EXERCISE INSTRUCTIONS ->
Repeat every entry in full. Match each line exactly.

Top of DATASET EXCERPTS

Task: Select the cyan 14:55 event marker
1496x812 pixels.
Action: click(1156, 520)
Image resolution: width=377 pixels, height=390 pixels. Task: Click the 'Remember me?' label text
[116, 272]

Bottom of DATASET EXCERPTS

OUTPUT OF THE TASK ->
Task: Select the cyan 14:55 event marker
1496x812 pixels.
Action: click(1156, 520)
Image resolution: width=377 pixels, height=390 pixels. Task: Click the 'Remember me?' label text
[116, 272]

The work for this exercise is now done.